Founded in 2013, San Francisco startup Logbar took in an undisclosed round of funding in 2015 to introduce a translator for English-Japanese and English-Chinese. The translator dubbed “ili” is claimed to be “’the world’s first wearable translator for travelers” and is a self-contained device that doesn’t require Bluetooth or a Wi-Fi connection. Just like the previous translators, you just need to speak your language and the device translates via voice within seconds. Just watch this horribly annoying demo video to see for yourself:
Logbar intentionally started with just a few languages in order to start with a strong foundation. As we said before, if you can master the nuances of Engrish, you should be able to do just about anything.
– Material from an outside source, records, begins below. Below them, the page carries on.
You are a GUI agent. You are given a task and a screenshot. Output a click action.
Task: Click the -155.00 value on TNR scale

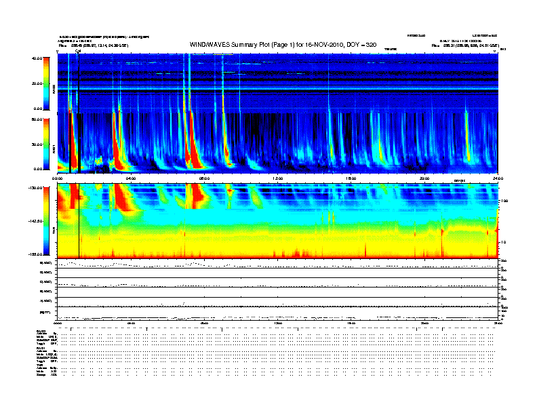35,254
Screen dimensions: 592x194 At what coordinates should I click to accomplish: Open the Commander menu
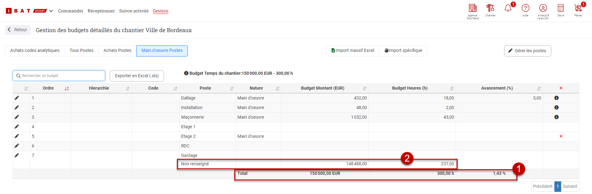[x=71, y=11]
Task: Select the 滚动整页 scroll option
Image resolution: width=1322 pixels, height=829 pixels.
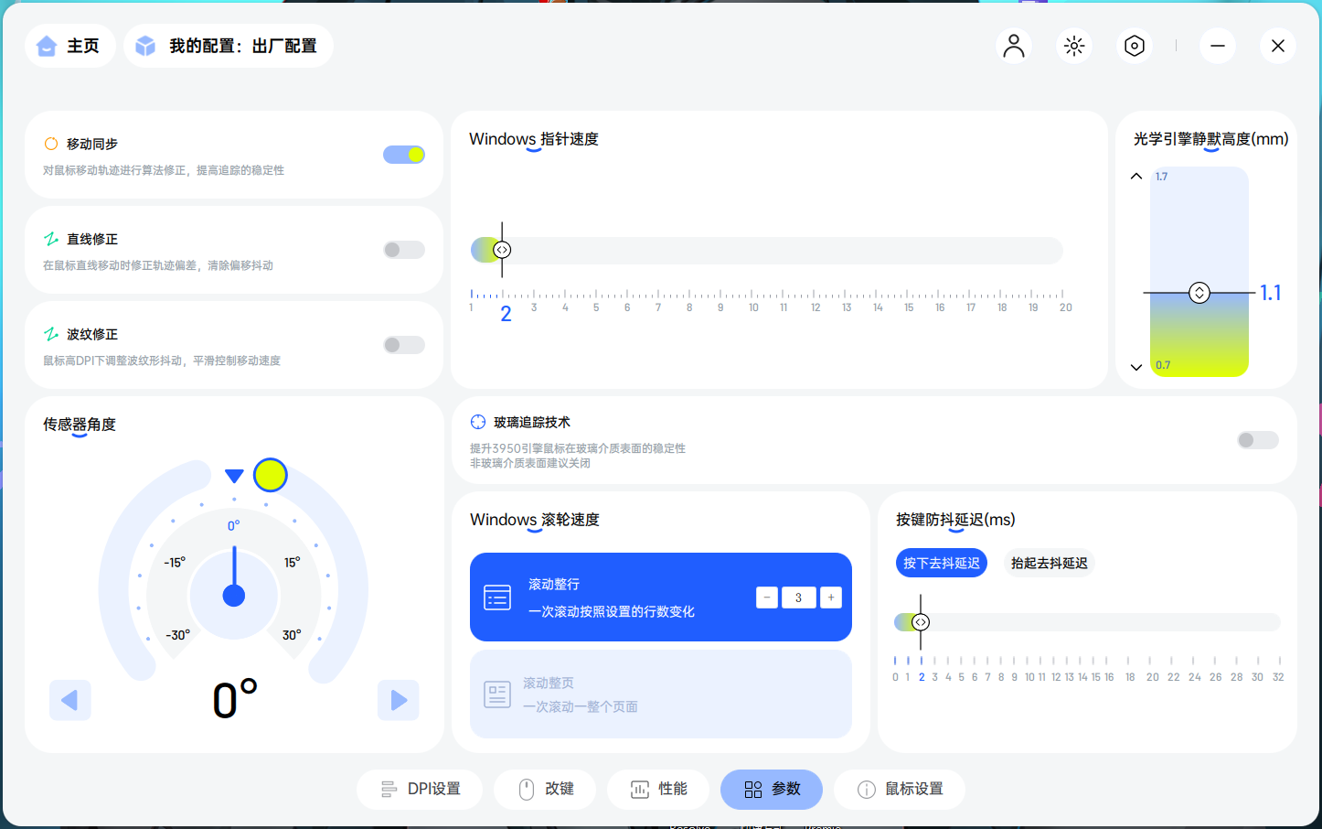Action: pos(660,694)
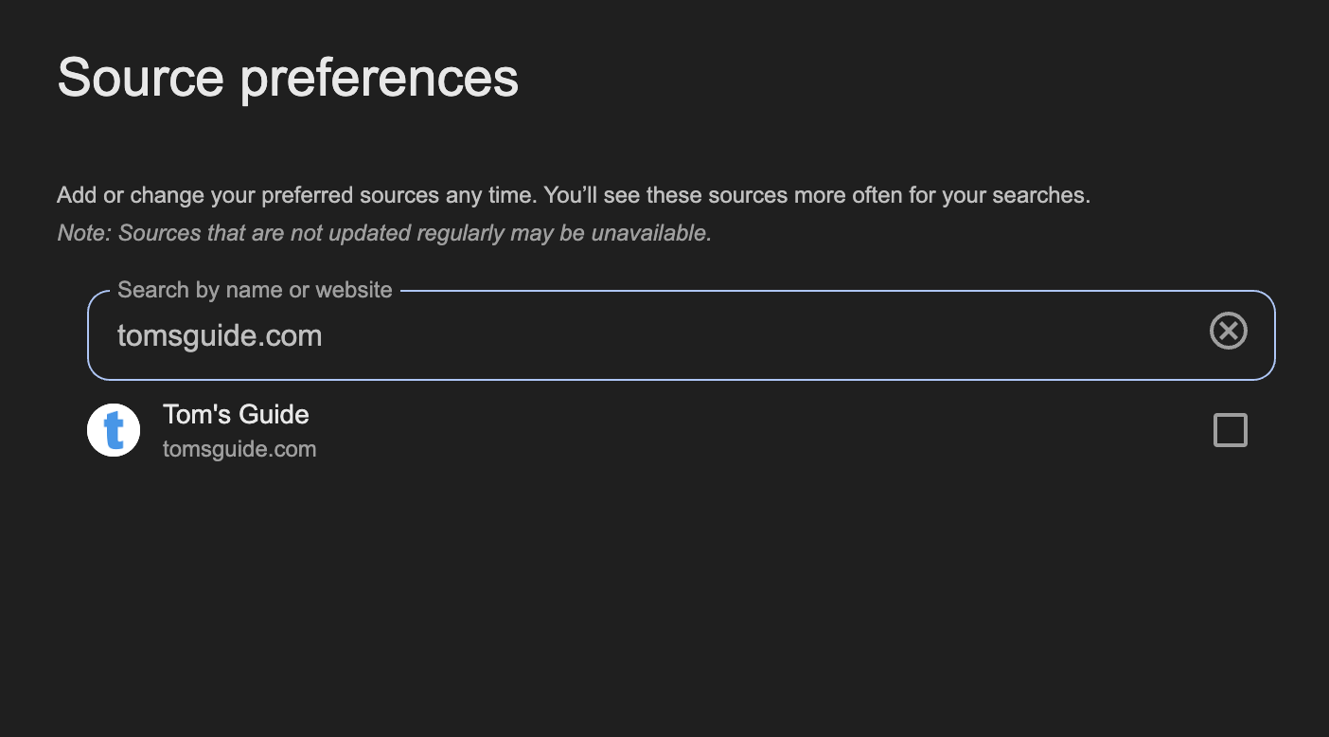Clear the search field with X icon

[1228, 331]
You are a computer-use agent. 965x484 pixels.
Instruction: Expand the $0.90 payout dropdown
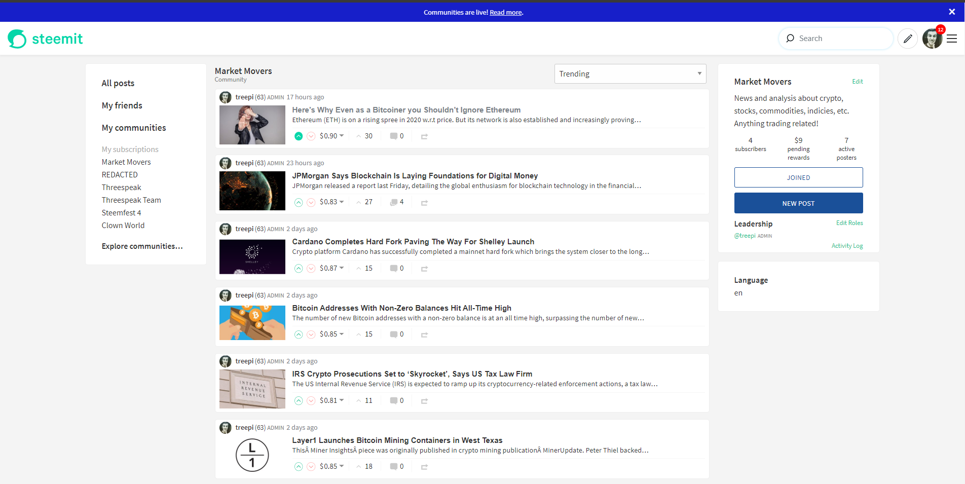coord(331,136)
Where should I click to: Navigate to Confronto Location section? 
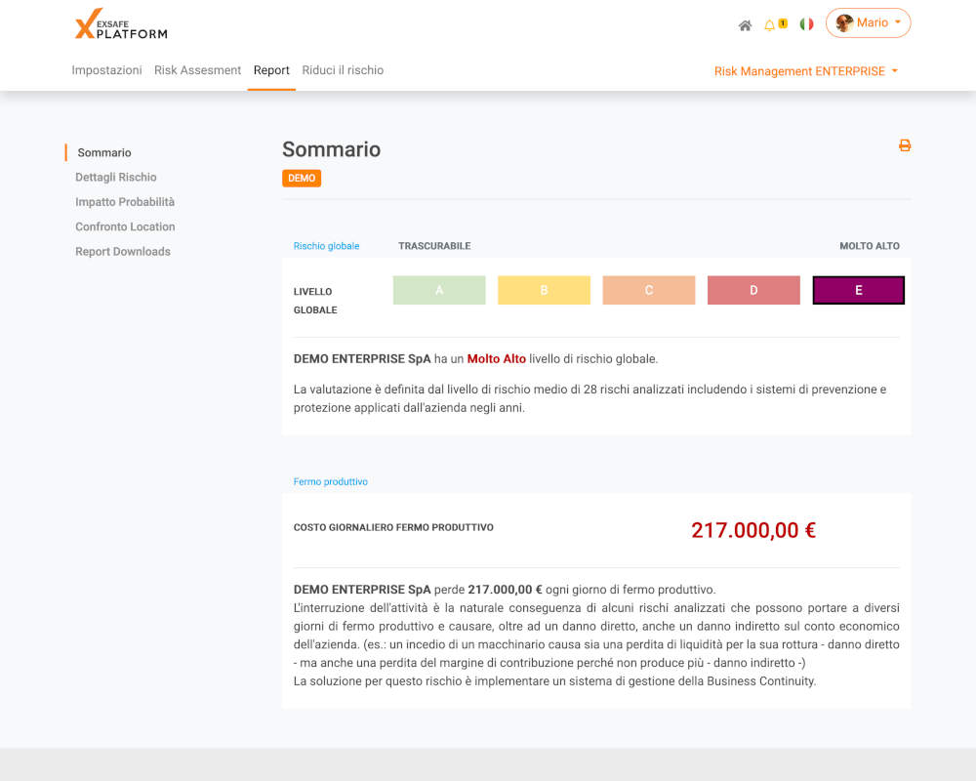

Just be forewarned that Logbar raised $1 million on Kickstarter before and delivered what some dubbed as the most disasterous product ever made. As we said before, you’re better off staying away from crowdfunding.
When you have translation needs while traveling, you’re not looking to discuss the merits of Einstein’s theory of relativity. You simply need to ask for directions, or find out what that food you just ate was. This means that the translation capabilities for a Babelfish type travel device don’t need to be that great. They just need to be easy to use and not likely to attract unwanted attention – like when you whip out your $600 iPhone and shove it in someone’s face.
Ideally we should be able to communicate using our voices over any platform and have real-time translation while carrying on more sophisticated conversations. Skype sees this as an opportunity and has developed their “Skype Translator” functionality which uses machine language to provide “near real-time” translation for 9 languages. That functionality is now available via the cloud so that other businesses can integrate it into their applications. Other companies like Apptek are also working on “automatic speech recognition” that supports multiple languages and is available across any platform you want to implement it on.
When we talk about a “translator for all languages”, we need to differentiate between one for simple conversions and one for more complex conversations. The former is already here, while the latter will still take some time to develop, even with the powers of deep learning.
Sign Language to Voice Translation
Lastly, we came across a pretty cool startup worth mentioning which has created a translator that does not deal with spoken language, but rather with sign language for the hearing or speech impaired. Although sign language is a bit different from the spoken language, it does have some similarities. It comes in as many variations as the countries and communities who use it. Plus, there are 70 million deaf people using sign language all over the world.
A company established in 2013 in Rochester, New York, called MotionSavvy, is trying to serve the sign language translation market with its tablet developed with gesture recognition technology. With about $500K in funding so far, MotionSavvy is working on a mobile device they call UNI which is a two-way communication that “reads” the sign language and translates it to spoken English. For the large population of deaf people, this can be a transformative technology. There are no dates yet set for the release of UNI to the market.
The key takeaway here is that if some of the world’s most prominent Chinese AI startups are still only able to convey their mission to us in Engrish, we have a very long way to go before we we can have a translator for all languages in text, much less voice-to-voice. In a previous article, we tried out the world’s best voice transcription software with less than impressive results. First, let’s nail the simple task of capturing voice to text, then let’s work on translating it in real-time for voice-to-voice. One step at a time.